GAO sees flaws in Defense service acquisition

The military lacks the management structure and oversight needed in service acquisition to improve performance and reduce costs, GAO investigators said.

GAO Report: High-Level Attention Needed to Transform DOD Services Acquisition

The Defense Department needs significant oversight to ensure service contracts are providing the department with the best services at the best cost, according to a General Accounting Office report released today.

Defense spending on services — ranging from information technology to construction to clerical support to medical care — is approaching $100 billion, but the department lacks the management structure and oversight needed to improve performance and reduce costs, GAO investigators said.

Although acquisitions of $500 million or more are reviewed by their individual agencies, defense officials have no departmentwide evaluation process for improving spending practices, according to GAO's report. DOD and each of the services are developing their own systems to collect and analyze spending data, but the department does not have a plan in place to coordinate the initiatives, the report alleges.

"Greater attention is needed by DOD management to promote a strategic orientation by setting performance goals, including savings goals, and ensuring accountability for achieving them," the report reads.

Defense is the single largest purchaser of services in the federal government, reaching about $93 billion in fiscal 2002. Some members of Congress have argued that DOD often cannot justify its expenses or adequately show where its money is going.
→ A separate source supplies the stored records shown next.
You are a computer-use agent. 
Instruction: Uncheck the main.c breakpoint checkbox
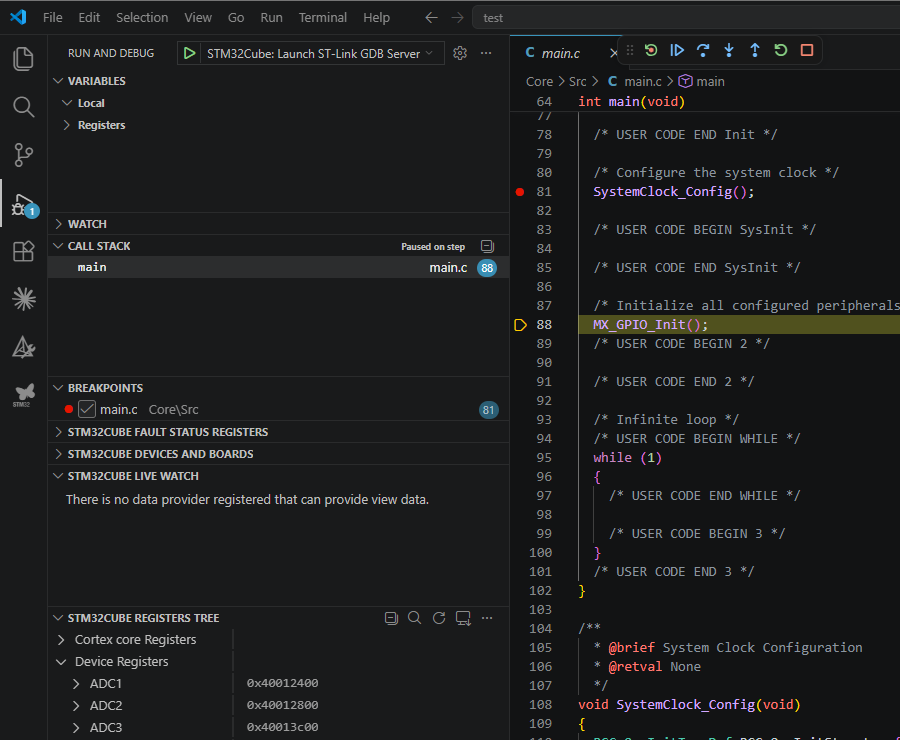click(x=87, y=409)
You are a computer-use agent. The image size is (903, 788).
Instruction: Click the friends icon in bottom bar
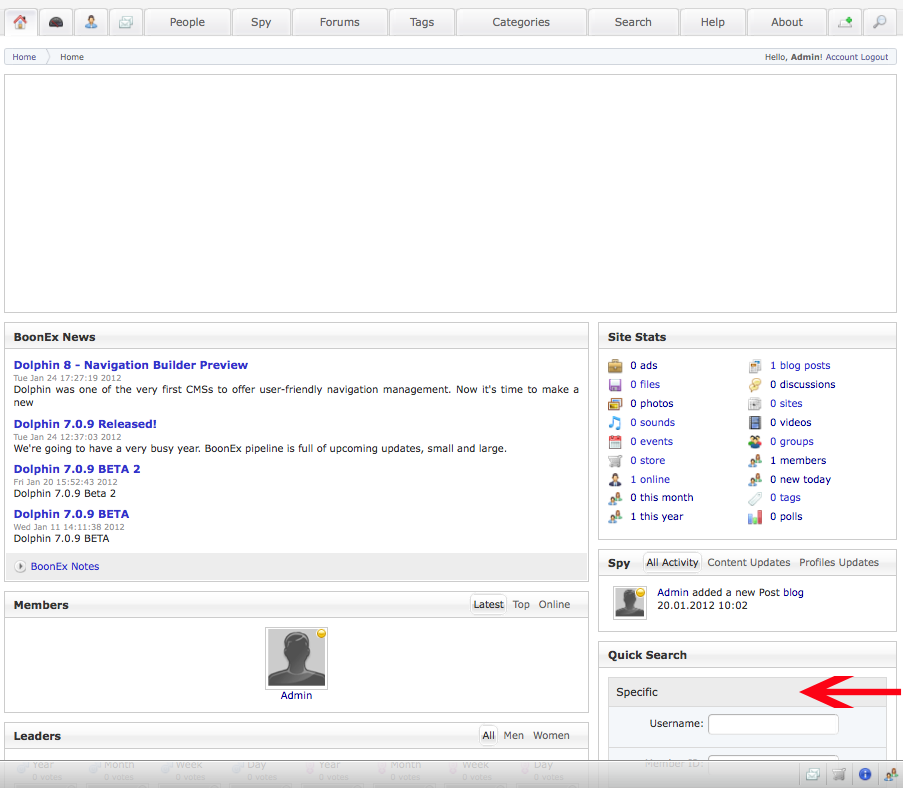tap(890, 774)
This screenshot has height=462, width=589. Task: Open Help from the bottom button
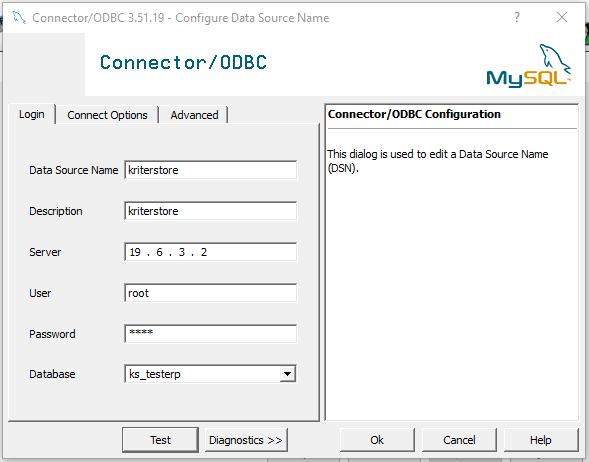pyautogui.click(x=541, y=440)
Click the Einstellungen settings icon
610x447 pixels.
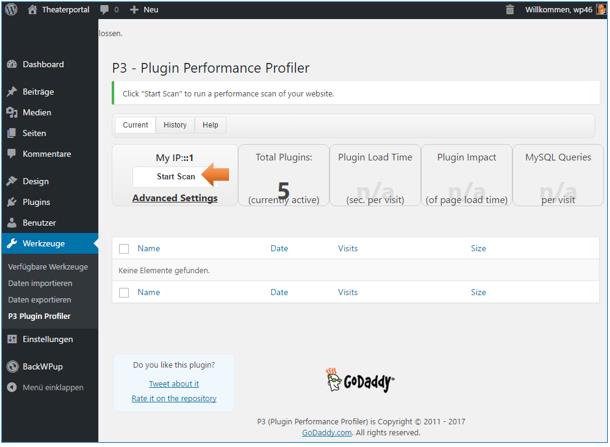coord(11,340)
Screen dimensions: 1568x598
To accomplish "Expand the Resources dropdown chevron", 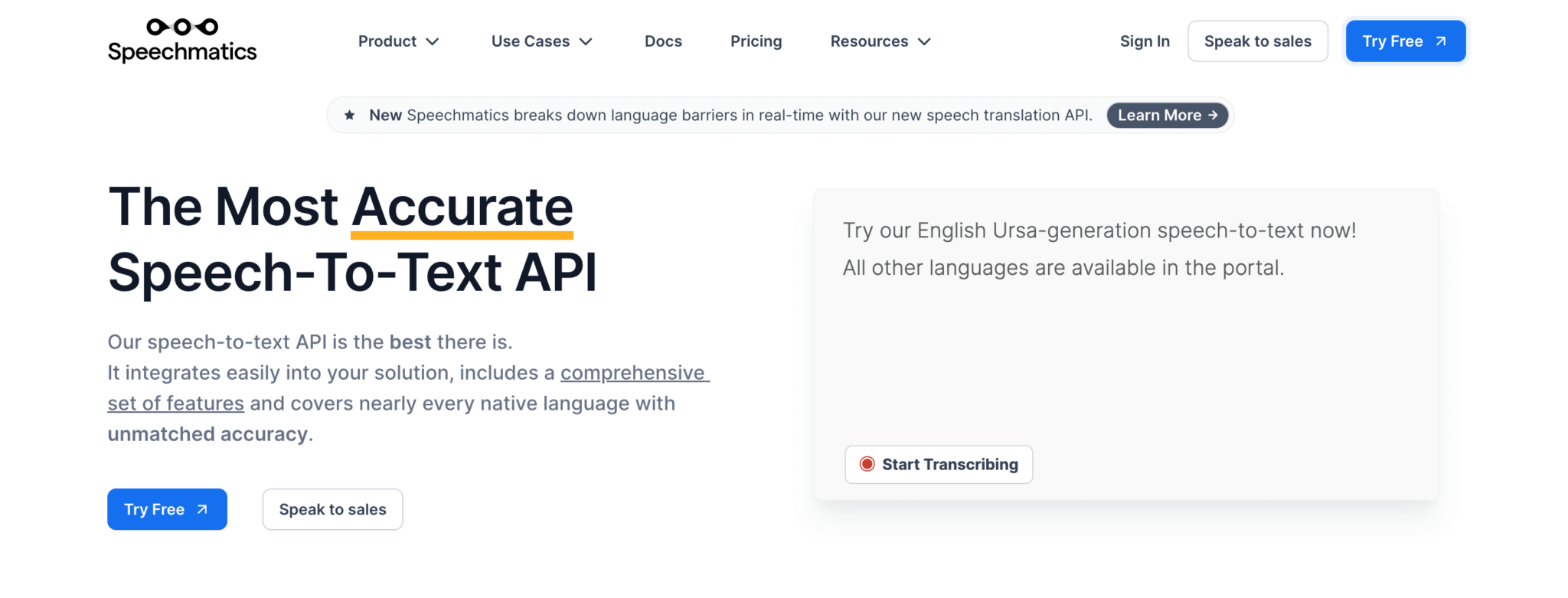I will (924, 41).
"Responsibility for acquiring services is spread among individual military commands, weapon system program offices, or functional units in various defense organizations with limited visibility at the DOD or military department level," the report read.

Defense officials two years ago started trying to change current practices, but they have not been implemented with the speed and coordination necessary for a significant impact on service acquisition, GAO said.

In its response, DOD said that initiatives such as its business management modernization program demonstrate a commitment to fiscal efficiency. But the department's size and complexity work against it, defense officials said.

"The department cannot adhere strictly to commercial best practices as described in the report," DOD said in its formal response to GAO.